John Lewis is a popular place for many people to buy their TV because it offers price matching and a free extended five-year warranty. As well as offering other manufacturers' TVs for sale, it also has a number of own-brand sets.
Here I'm taking a look at the 26-inch JL26LED, which uses John Lewis website for £300.and has a built-in digital media player. You can buy the set from the
User interface and EPG
The menus on own-brand TVs rarely look as slick or as polished as those of big name manufacturers. Sadly that's the case here. However, the interface on the JL26LED is far from the worst I've seen. Pressing the menu button on the remote calls up a transparent grey bar in the middle of the screen with a series of large icons inset into it. These include shortcuts to the picture, sound and settings screens, as well as icons for the tuning menu, channel list editor and the media browser.
The TV's picture controls are relatively basic. There are a number of presets you can choose from, including pretty good Natural and Cinema modes. As you would expect, these can be tweaked if needed using the standard contrast, brightness, sharpness and colour controls. The main picture menu also allows you to change the backlight setting, although this strangely seemed to have very little effect on the picture.
There's a noise reduction control, which you can move between low, medium and high settings. Entering the advanced picture settings menu allows you to change the colour temperature between warm, cool and natural options, as well as use the colour shift control to move the balance between the red and green hues.

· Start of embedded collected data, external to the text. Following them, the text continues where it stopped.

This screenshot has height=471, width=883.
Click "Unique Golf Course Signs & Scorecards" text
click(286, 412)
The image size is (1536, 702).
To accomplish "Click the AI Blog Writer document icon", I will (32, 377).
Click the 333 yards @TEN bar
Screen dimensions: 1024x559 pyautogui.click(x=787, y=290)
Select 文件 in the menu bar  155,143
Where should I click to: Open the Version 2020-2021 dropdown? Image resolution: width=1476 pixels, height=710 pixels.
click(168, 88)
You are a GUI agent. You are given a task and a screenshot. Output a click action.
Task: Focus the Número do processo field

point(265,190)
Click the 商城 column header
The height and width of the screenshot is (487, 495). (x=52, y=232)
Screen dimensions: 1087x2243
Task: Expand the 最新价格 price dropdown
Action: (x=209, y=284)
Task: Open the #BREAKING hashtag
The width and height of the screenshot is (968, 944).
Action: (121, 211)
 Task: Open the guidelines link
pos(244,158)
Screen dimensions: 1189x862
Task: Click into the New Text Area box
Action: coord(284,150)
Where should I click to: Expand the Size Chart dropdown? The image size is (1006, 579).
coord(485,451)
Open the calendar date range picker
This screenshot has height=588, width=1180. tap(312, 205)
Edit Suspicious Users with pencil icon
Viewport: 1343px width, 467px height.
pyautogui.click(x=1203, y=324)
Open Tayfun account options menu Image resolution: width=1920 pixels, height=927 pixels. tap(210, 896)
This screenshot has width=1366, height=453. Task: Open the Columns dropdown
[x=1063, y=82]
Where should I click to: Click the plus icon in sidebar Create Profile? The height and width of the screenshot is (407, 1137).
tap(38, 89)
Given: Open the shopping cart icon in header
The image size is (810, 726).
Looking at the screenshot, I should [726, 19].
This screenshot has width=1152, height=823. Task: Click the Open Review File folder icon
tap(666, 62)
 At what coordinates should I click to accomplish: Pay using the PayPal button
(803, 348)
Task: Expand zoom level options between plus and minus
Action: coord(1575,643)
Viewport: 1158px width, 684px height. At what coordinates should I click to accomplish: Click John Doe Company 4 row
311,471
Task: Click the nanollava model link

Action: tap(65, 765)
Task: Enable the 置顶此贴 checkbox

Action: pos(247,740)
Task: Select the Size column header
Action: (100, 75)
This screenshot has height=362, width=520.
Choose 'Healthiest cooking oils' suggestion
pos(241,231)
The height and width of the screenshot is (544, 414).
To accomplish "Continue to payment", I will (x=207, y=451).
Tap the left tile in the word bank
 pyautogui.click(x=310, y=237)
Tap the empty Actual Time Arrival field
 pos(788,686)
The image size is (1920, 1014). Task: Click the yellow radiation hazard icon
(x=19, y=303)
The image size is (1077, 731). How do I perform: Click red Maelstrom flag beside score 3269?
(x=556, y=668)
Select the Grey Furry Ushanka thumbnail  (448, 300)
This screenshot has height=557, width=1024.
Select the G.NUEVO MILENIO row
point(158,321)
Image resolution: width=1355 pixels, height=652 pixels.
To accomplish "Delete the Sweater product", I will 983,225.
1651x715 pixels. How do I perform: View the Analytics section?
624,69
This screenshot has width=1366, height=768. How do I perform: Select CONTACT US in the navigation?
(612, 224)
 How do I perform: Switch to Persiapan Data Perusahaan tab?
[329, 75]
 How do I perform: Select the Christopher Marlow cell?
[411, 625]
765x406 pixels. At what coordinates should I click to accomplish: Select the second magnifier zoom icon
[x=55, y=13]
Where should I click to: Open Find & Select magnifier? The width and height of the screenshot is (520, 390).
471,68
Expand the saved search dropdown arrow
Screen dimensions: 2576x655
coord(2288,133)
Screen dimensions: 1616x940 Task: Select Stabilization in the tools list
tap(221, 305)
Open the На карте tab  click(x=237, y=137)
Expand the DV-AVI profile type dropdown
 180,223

Pop into the sound menu and you'll find that it includes a 5-band graphic equaliser, as well as a bass booster and automatic volume control. The latter helps to even-out changes in volume levels when TV shows cut to advert breaks, or when you're changing channels.
The set's electronic programme guide (EPG) is pretty basic, but it gets the job done. It lacks a video thumbnail window and it doesn't even keep the audio running from the channel you were watching when you call it up. It does, thankfully, use a normal landscape layout with programmes shown as rectangular boxes. The box length indicates how long a show is on for.
The guide looks quite dark and sombre as it has an all-black background with white boxes framing each of the programmes. Some colour wouldn't have gone amiss here. Nevertheless, I do like the way a grey bar runs through the currently showing programme to display how much of it has already played and how much remains. Navigation is speedy using the snappy remote and you can quickly filter by genre or channel type.
Design and connections
The glossy black finish used on this set doesn't exactly make it stand out from the crowd. That said, this is actually not a bad-looking TV as there is some nice detailing on the front, including a small angular lip at the bottom of the bezel and a silver bead perched just above the stand. The TV uses LED backlighting, so it's reasonably slender, with the panel measuring a rather slim 27mm deep.
The remote is a cut above those that you usually get with own-brand models. It's long and thin, with a glossy finish on the top that contrasts nicely with the black, rubberised buttons. The buttons feel responsive, especially the clicky central control pad, and it's also comfortable to hold. The only niggle is the EPG button, which is on the small side and is placed towards the top of the remote where it's a tad awkward to reach when you're holding the remote in a normal position.
The TV isn't exactly overflowing with connection options, but that's perhaps not unexpected on a set of this size. The panel on the rear houses two HDMI ports along with a full-sized Scart connector. A digital audio Coaxial output allows you to feed sound from the on-board Freeview tuner to an external amp. There's also a standard VGA port in case you want to hook the set up to a computer to use it as a monitor. Meanwhile, a panel on the left-hand edge is home to the headphone socket, as well as a mini-jack AV input. Here, you'll also find the CAM slot along with the USB port.